__Task prompt__
Quote the lines starting at the one containing "Where should I click to: Open" and ending at the one containing "[x=161, y=65]", leaving the pictures out of your answer.

__Dataset excerpts__

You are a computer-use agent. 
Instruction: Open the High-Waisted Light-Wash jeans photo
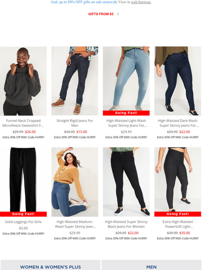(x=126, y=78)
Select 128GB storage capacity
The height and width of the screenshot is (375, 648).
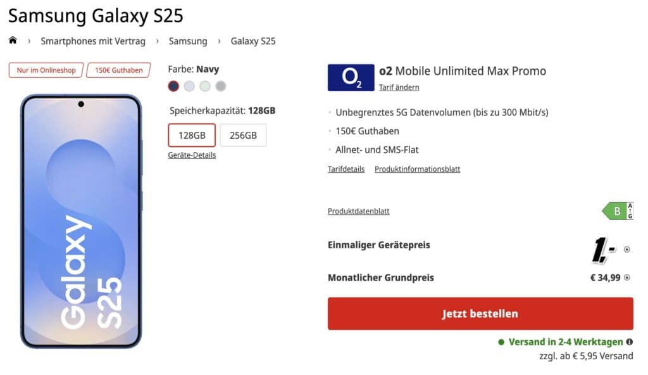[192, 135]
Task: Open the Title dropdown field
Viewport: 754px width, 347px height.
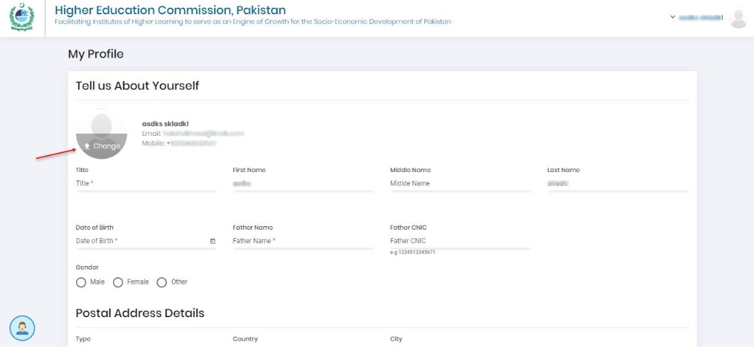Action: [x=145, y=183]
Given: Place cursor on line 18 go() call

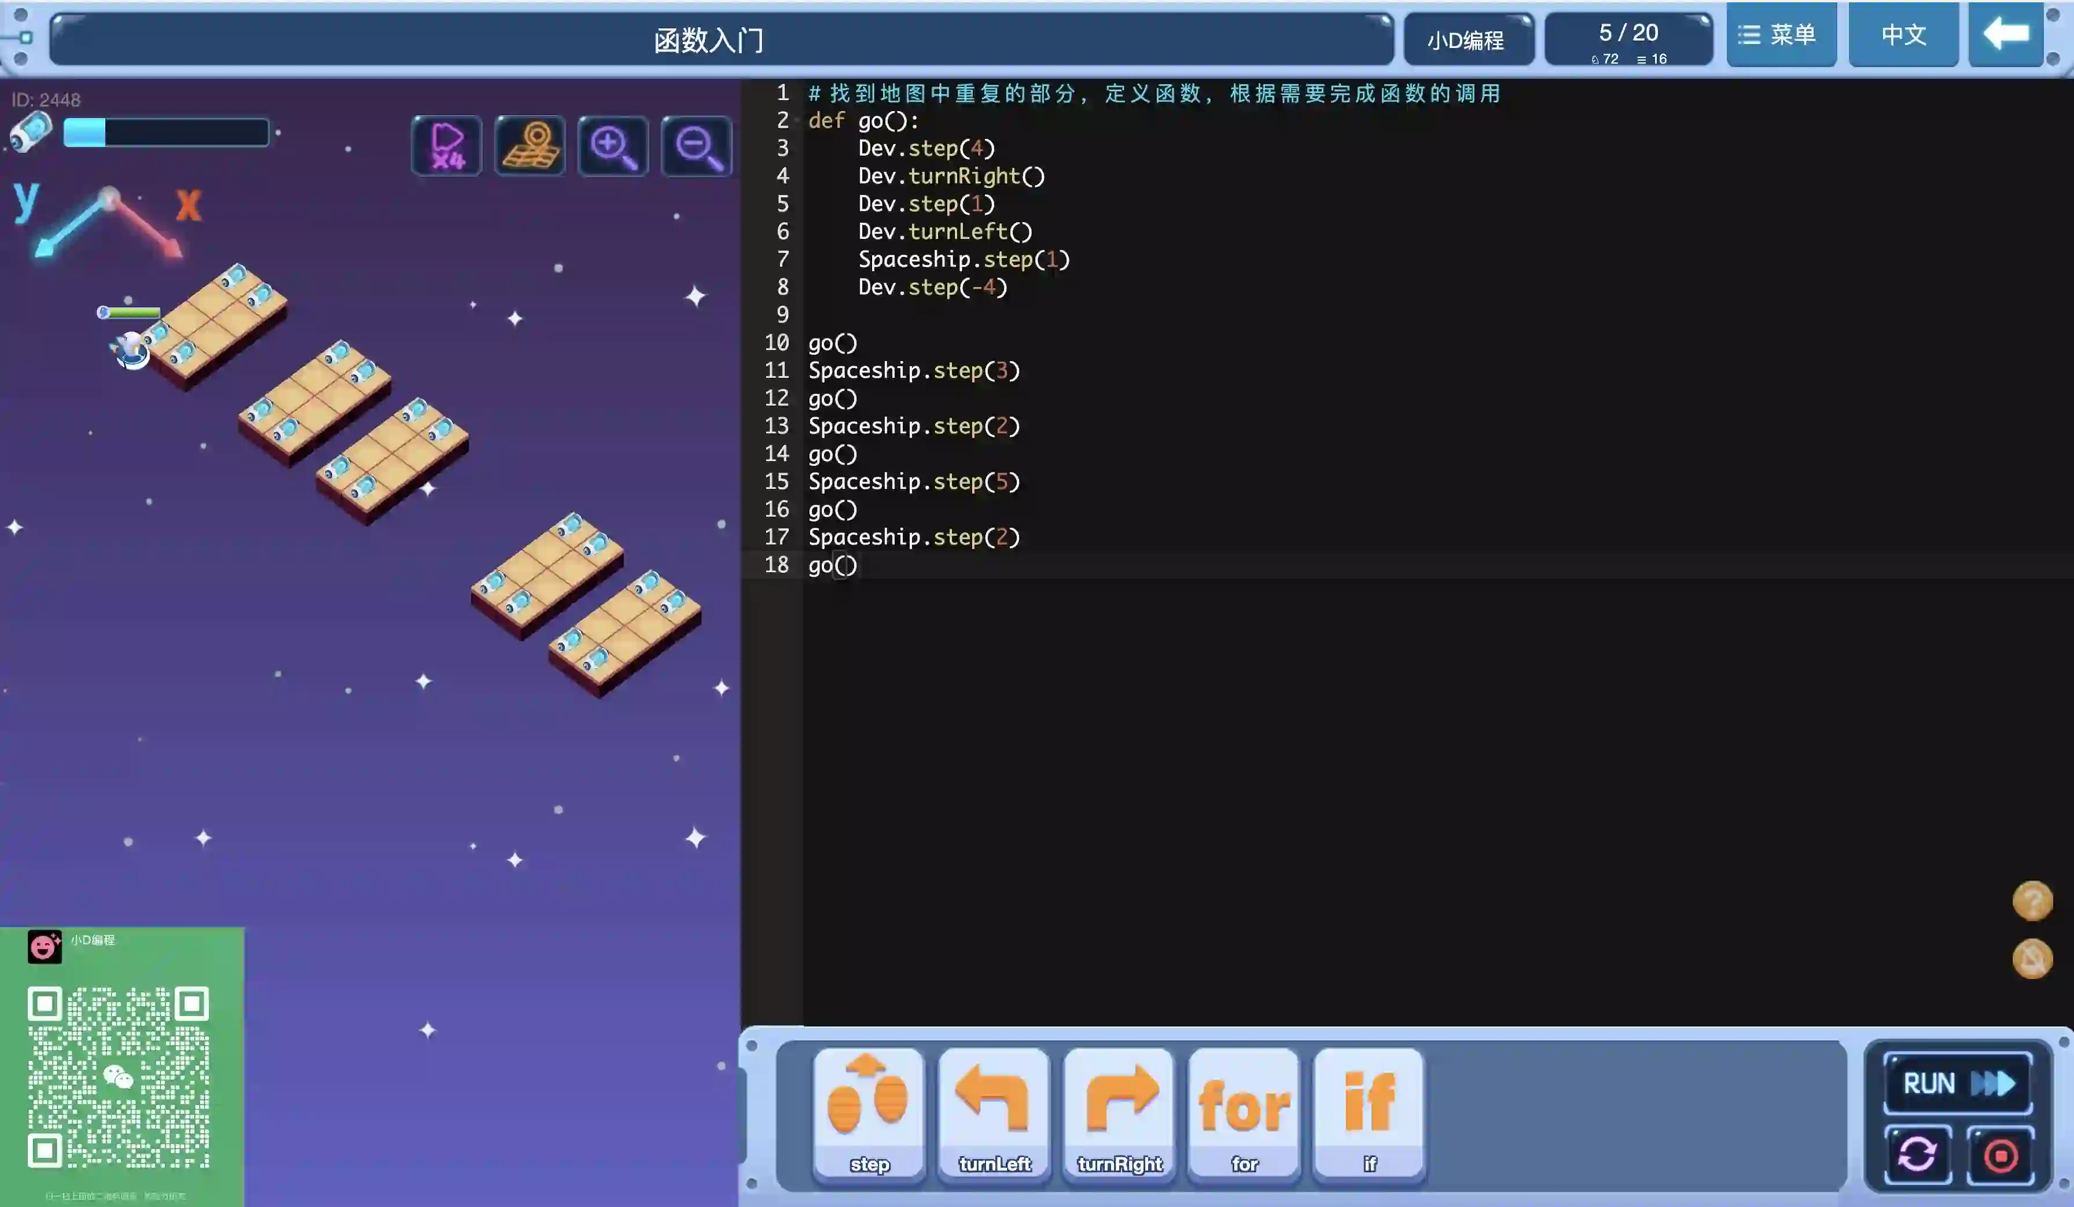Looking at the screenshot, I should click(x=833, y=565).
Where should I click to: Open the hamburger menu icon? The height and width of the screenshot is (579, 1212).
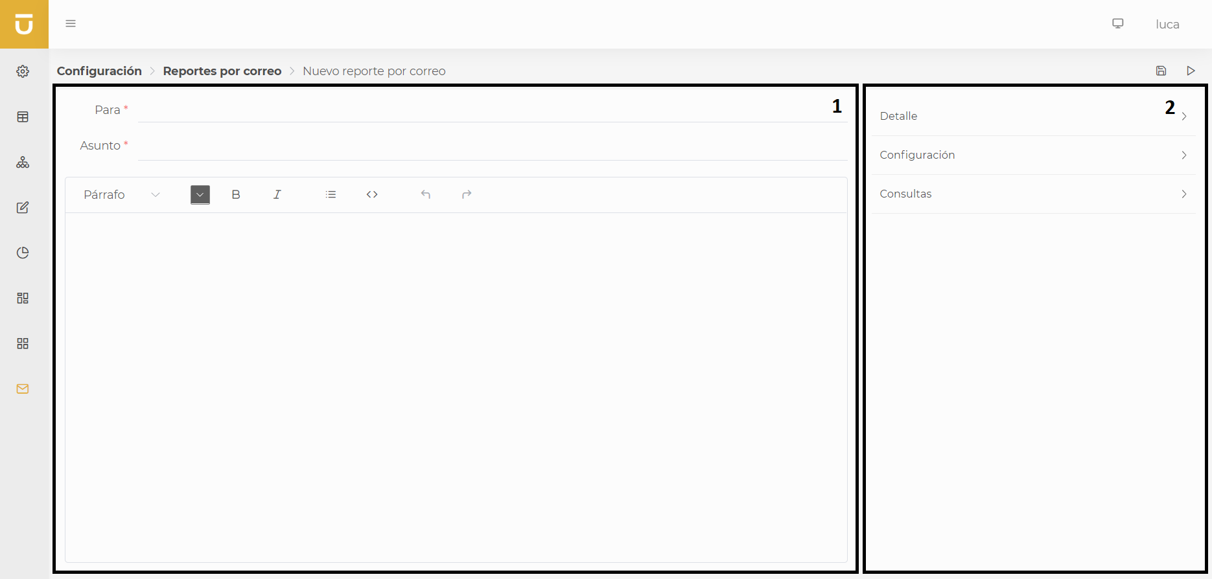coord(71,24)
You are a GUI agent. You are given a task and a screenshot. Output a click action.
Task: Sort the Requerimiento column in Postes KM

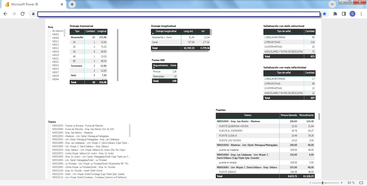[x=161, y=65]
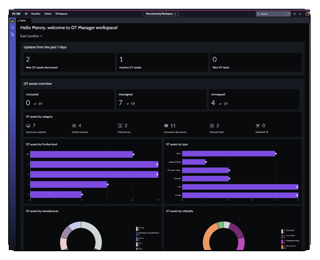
--
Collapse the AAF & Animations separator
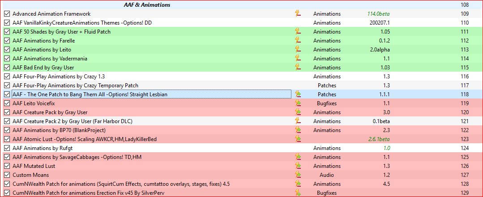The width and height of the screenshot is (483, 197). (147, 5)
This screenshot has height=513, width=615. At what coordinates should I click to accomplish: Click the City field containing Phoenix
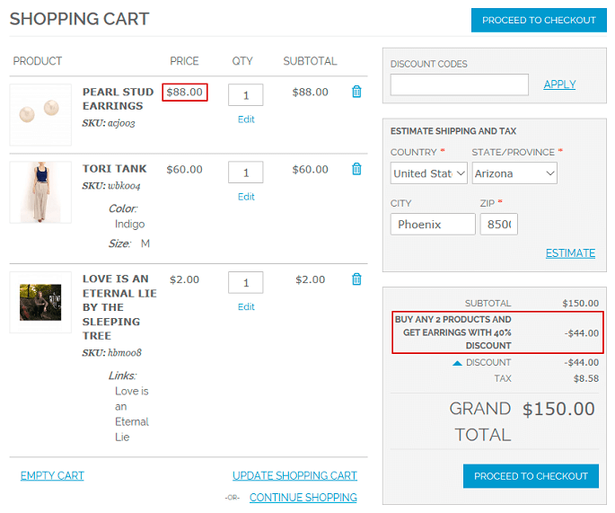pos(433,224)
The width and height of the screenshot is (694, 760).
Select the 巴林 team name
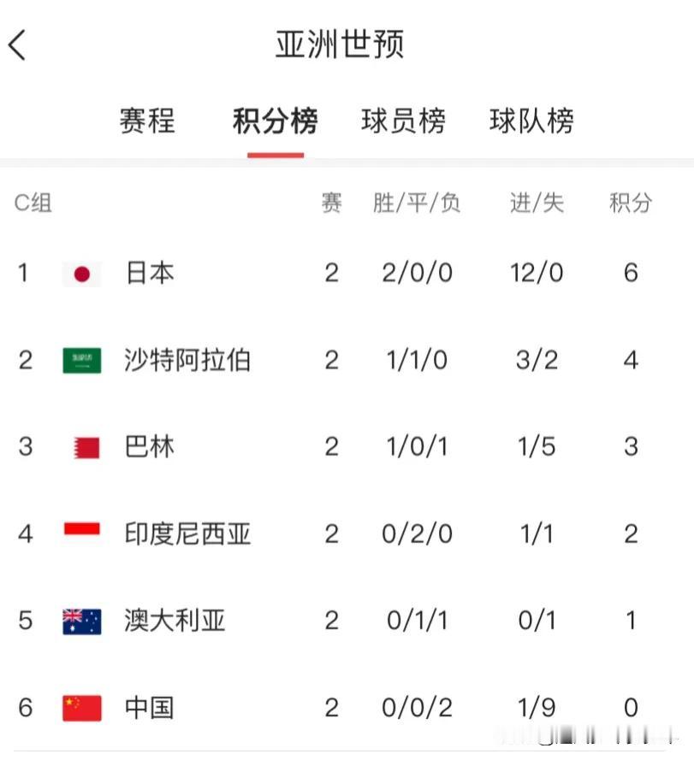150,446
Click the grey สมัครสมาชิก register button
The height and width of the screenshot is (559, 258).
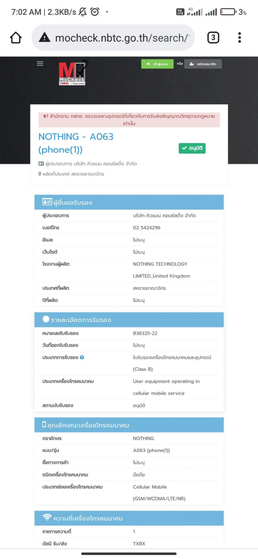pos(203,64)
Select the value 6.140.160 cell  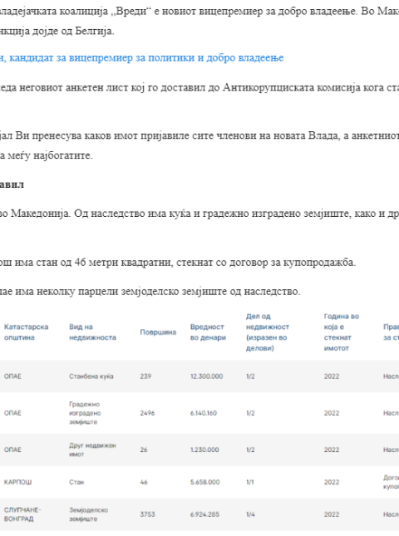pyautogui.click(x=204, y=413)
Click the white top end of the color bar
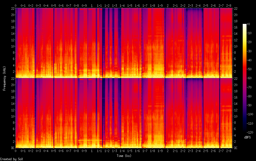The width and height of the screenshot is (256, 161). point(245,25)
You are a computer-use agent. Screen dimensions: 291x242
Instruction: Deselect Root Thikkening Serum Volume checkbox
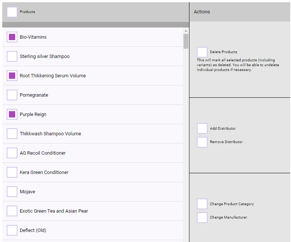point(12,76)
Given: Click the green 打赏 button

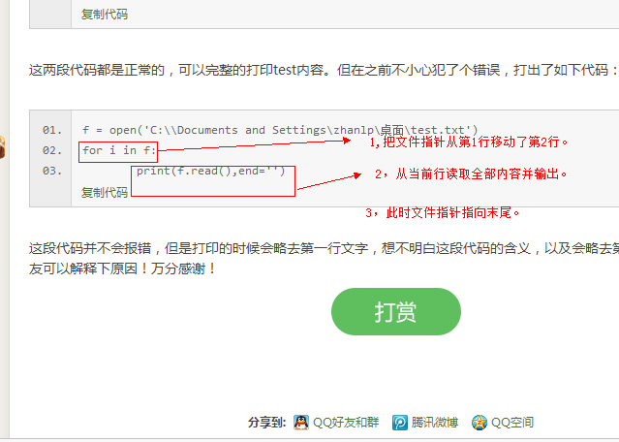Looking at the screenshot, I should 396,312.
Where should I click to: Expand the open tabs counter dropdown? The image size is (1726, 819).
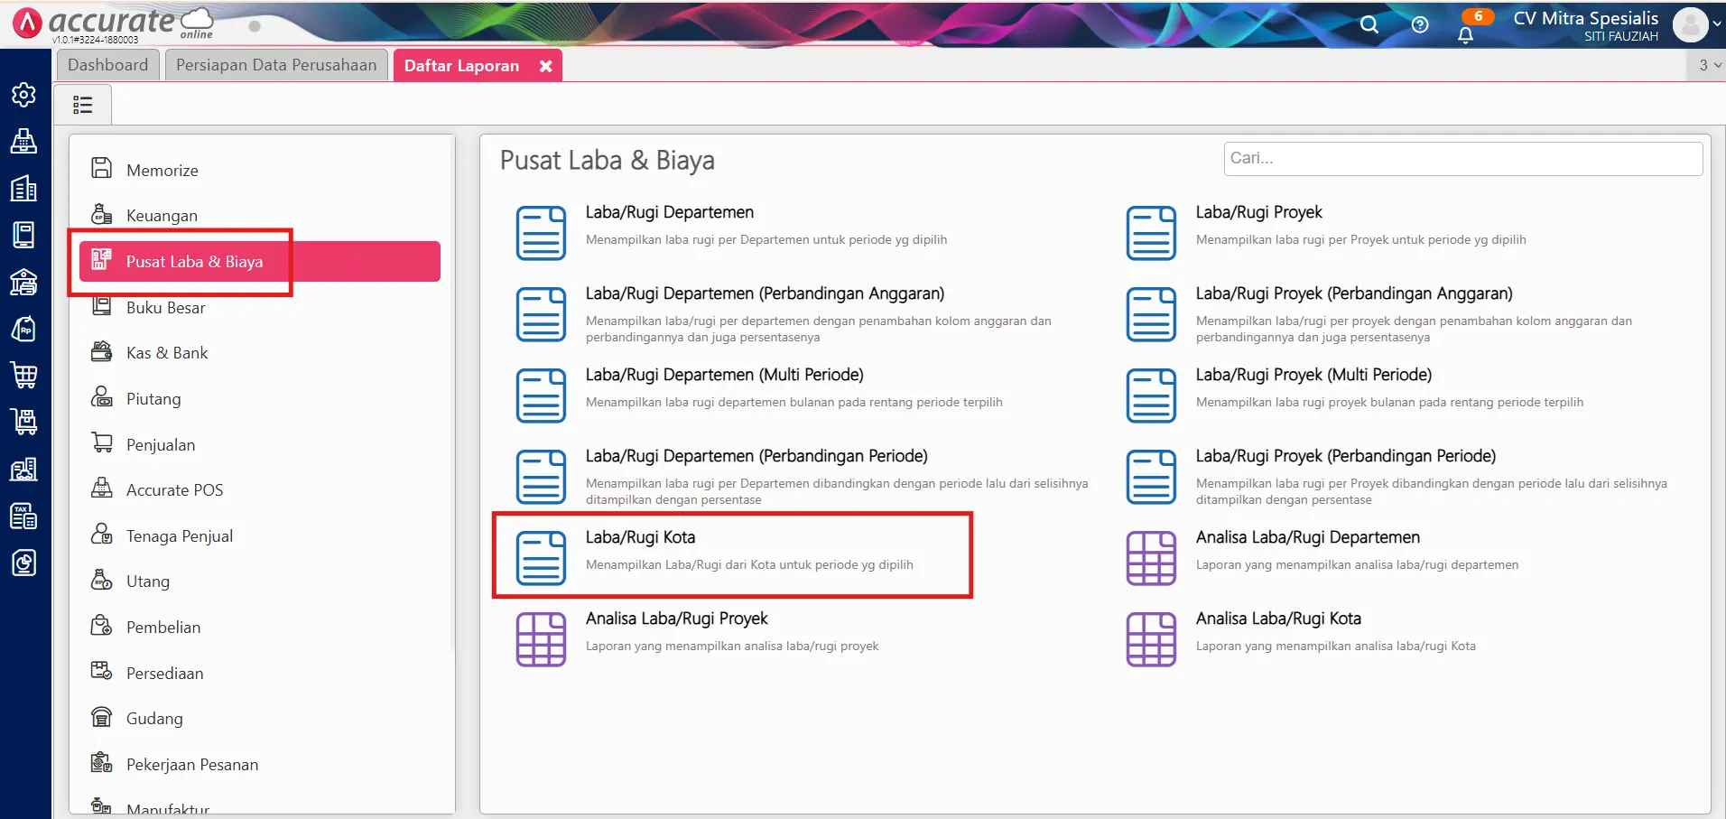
...
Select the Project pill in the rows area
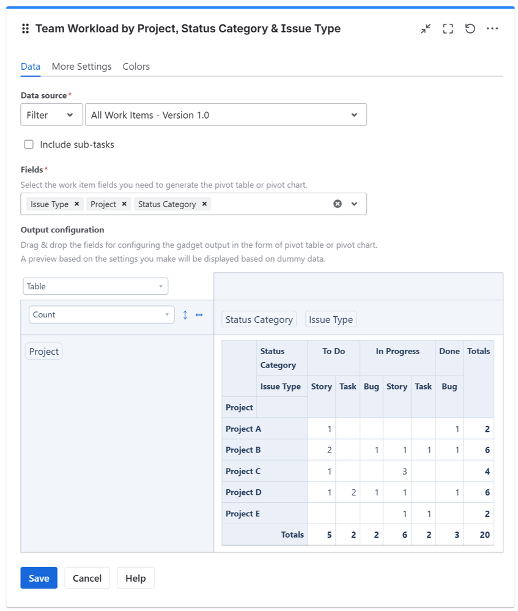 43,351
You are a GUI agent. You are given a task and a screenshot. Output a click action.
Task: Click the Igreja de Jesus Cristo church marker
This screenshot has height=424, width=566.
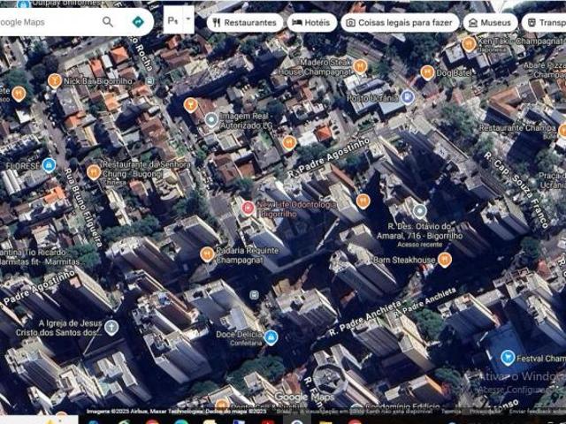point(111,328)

__Task output__
Where should I click to: Open the hamburger menu icon? The height and width of the screenshot is (579, 1212).
coord(71,24)
You are a GUI agent. You are given a task and a screenshot. Output a click action.
Task: Sort the Requerimiento column in Postes KM

[x=161, y=65]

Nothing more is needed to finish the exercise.